Objective »
Convert each line of the material below into a JSON list of strings, one string per line, with blank lines omitted.

Records provided »
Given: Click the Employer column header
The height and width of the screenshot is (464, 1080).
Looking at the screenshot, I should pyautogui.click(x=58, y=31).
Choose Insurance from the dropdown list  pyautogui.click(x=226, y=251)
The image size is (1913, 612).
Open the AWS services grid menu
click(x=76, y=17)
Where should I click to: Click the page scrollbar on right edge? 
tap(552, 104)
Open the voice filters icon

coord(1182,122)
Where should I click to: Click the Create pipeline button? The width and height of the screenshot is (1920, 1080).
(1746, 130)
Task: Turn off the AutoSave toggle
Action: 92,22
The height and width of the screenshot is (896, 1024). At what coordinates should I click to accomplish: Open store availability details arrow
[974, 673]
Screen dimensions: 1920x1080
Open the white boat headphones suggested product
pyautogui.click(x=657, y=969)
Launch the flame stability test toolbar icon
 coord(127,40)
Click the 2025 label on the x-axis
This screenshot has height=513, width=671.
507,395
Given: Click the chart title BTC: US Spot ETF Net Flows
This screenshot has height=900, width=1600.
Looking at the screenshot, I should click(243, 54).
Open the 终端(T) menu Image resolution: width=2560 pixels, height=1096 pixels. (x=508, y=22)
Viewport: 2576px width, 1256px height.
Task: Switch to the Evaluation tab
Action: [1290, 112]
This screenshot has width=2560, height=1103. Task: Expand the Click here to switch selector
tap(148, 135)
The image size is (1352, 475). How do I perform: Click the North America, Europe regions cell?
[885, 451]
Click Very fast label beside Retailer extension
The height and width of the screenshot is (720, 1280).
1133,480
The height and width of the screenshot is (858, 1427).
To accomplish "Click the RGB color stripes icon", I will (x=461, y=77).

Correct response »
[
  "Given: Click the Employer column header",
  "The height and width of the screenshot is (464, 1080).",
  "Looking at the screenshot, I should pyautogui.click(x=58, y=31).",
  "Choose Insurance from the dropdown list  pyautogui.click(x=226, y=251)",
  "The image size is (1913, 612).",
  "Open the AWS services grid menu",
  "click(x=76, y=17)",
  "Where should I click to: Click the page scrollbar on right edge? ",
  "tap(552, 104)",
  "Open the voice filters icon",
  "coord(1182,122)",
  "Where should I click to: Click the Create pipeline button? The width and height of the screenshot is (1920, 1080).",
  "(1746, 130)",
  "Task: Turn off the AutoSave toggle",
  "Action: 92,22",
  "The height and width of the screenshot is (896, 1024). At what coordinates should I click to accomplish: Open store availability details arrow",
  "[974, 673]",
  "Screen dimensions: 1920x1080",
  "Open the white boat headphones suggested product",
  "pyautogui.click(x=657, y=969)",
  "Launch the flame stability test toolbar icon",
  " coord(127,40)",
  "Click the 2025 label on the x-axis",
  "This screenshot has height=513, width=671.",
  "507,395",
  "Given: Click the chart title BTC: US Spot ETF Net Flows",
  "This screenshot has height=900, width=1600.",
  "Looking at the screenshot, I should click(243, 54).",
  "Open the 终端(T) menu Image resolution: width=2560 pixels, height=1096 pixels. (x=508, y=22)",
  "Viewport: 2576px width, 1256px height.",
  "Task: Switch to the Evaluation tab",
  "Action: [1290, 112]",
  "This screenshot has width=2560, height=1103. Task: Expand the Click here to switch selector",
  "tap(148, 135)",
  "The image size is (1352, 475). How do I perform: Click the North America, Europe regions cell?",
  "[885, 451]",
  "Click Very fast label beside Retailer extension",
  "The height and width of the screenshot is (720, 1280).",
  "1133,480",
  "The height and width of the screenshot is (858, 1427).",
  "To accomplish \"Click the RGB color stripes icon\", I will (x=461, y=77)."
]